▸ Recorded information:
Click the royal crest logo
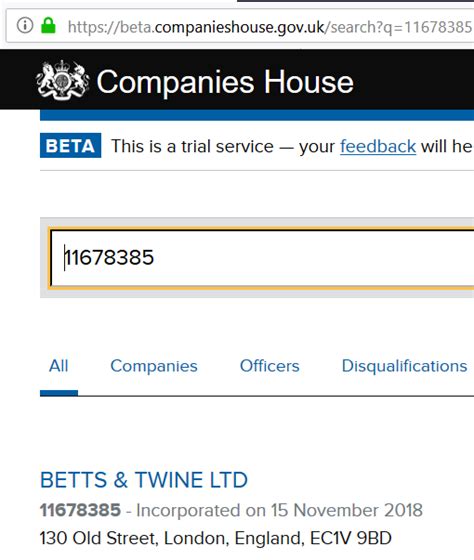Image resolution: width=474 pixels, height=560 pixels. coord(63,80)
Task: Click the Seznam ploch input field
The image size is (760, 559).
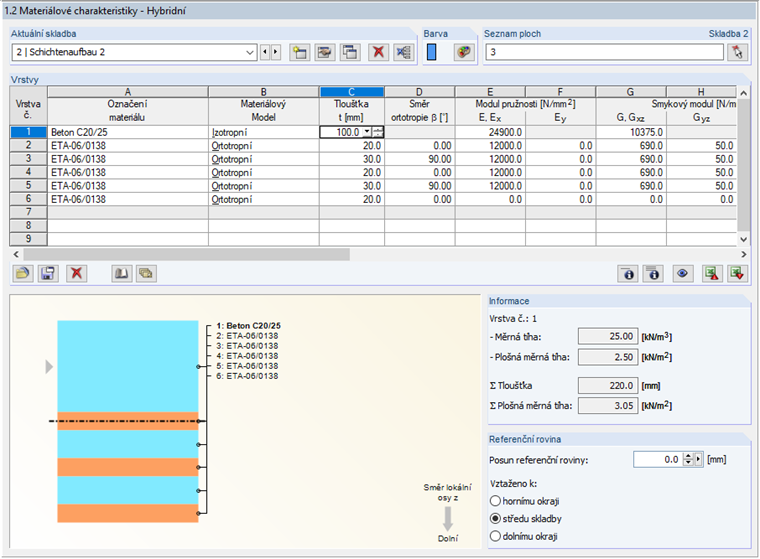Action: pos(603,52)
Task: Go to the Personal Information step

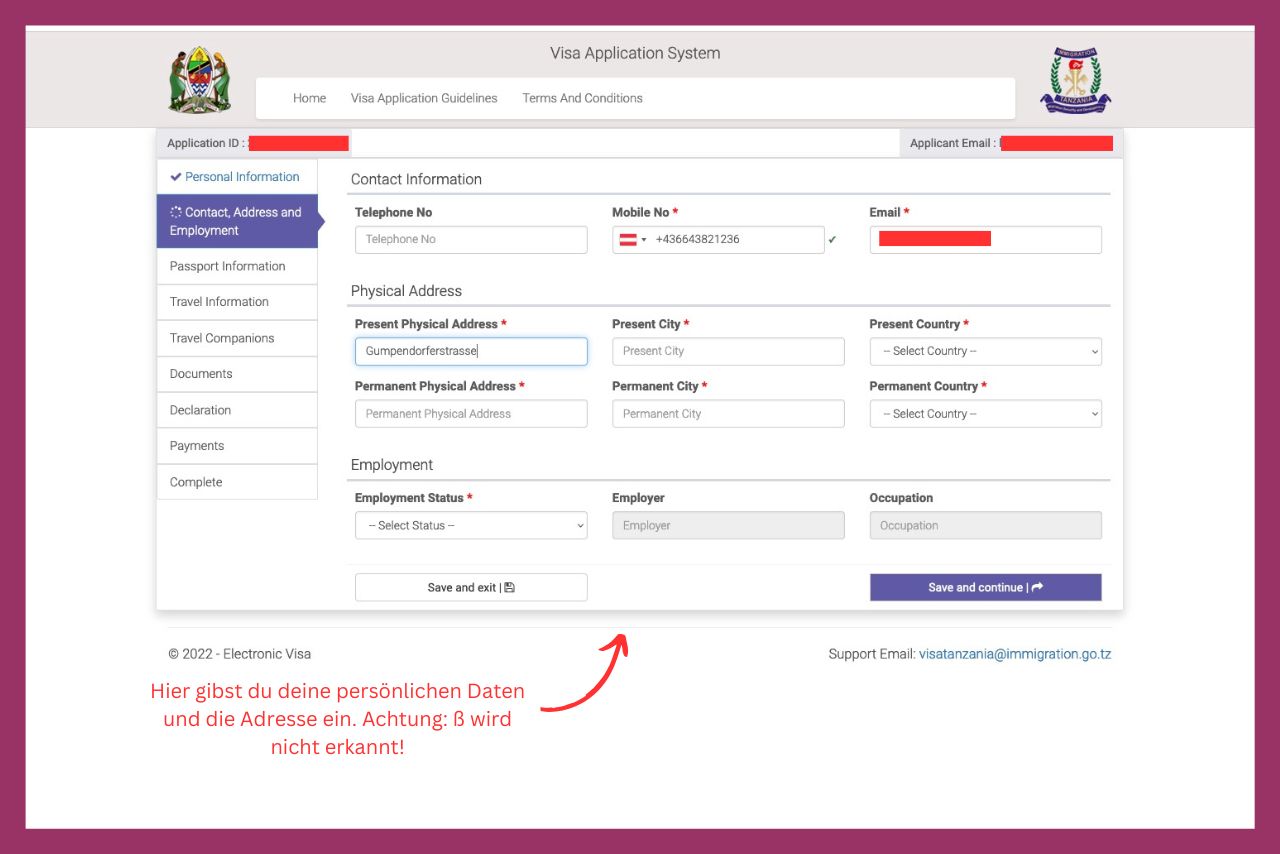Action: (x=237, y=177)
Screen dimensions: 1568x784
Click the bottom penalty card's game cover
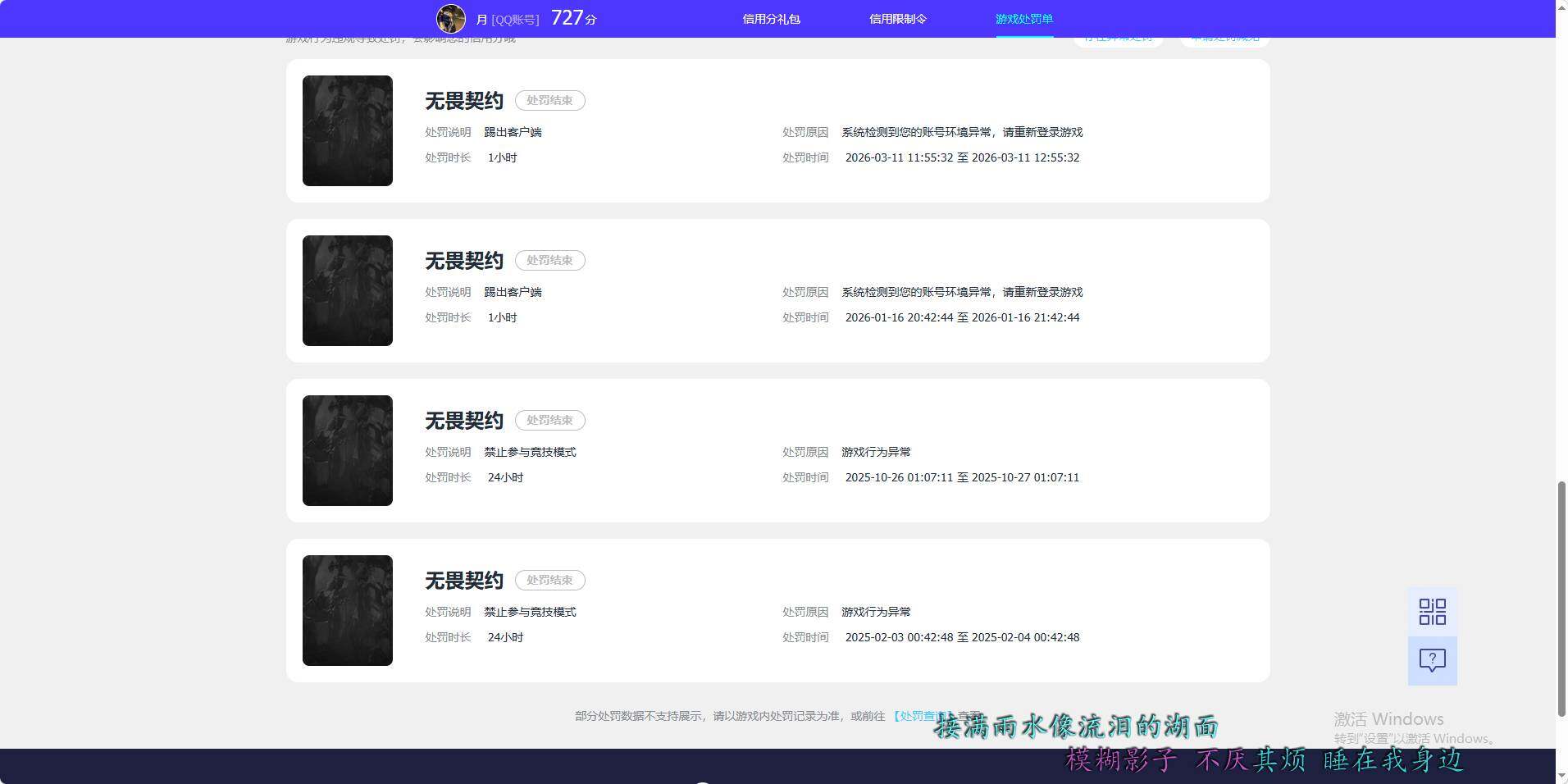[x=347, y=611]
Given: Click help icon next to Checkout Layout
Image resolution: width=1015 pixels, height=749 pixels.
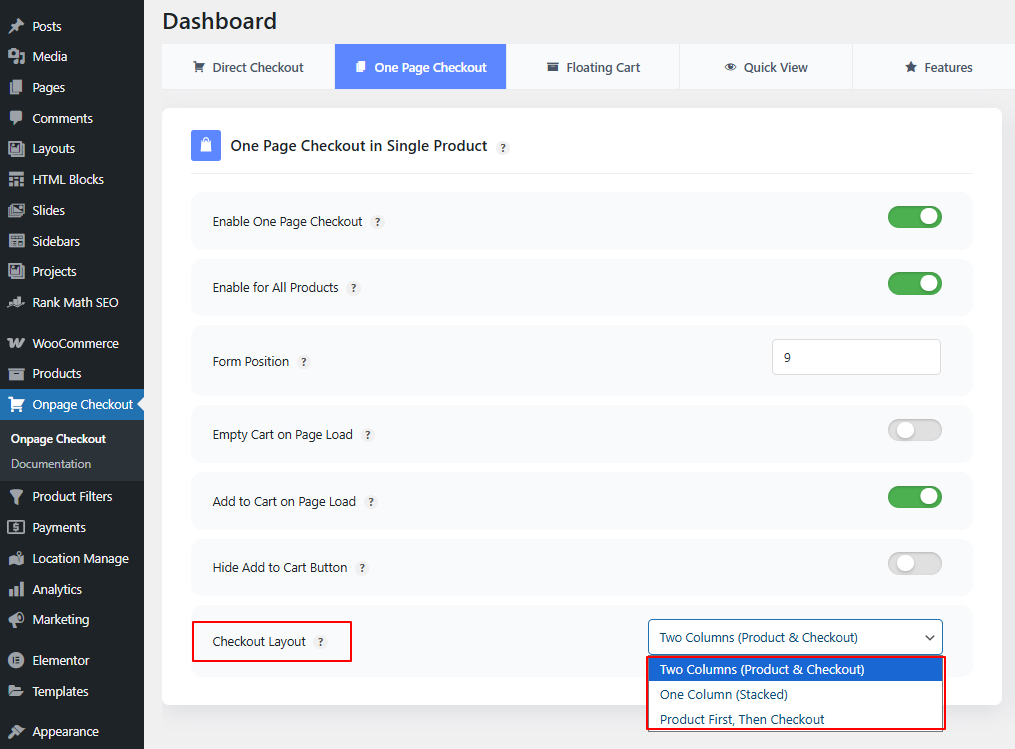Looking at the screenshot, I should coord(321,642).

▸ Task prompt:
Count the lines in the items above that contain the string "Click", treating uppercase and lowercase as different. Reply with the number alone.

▸ Problem solution:
4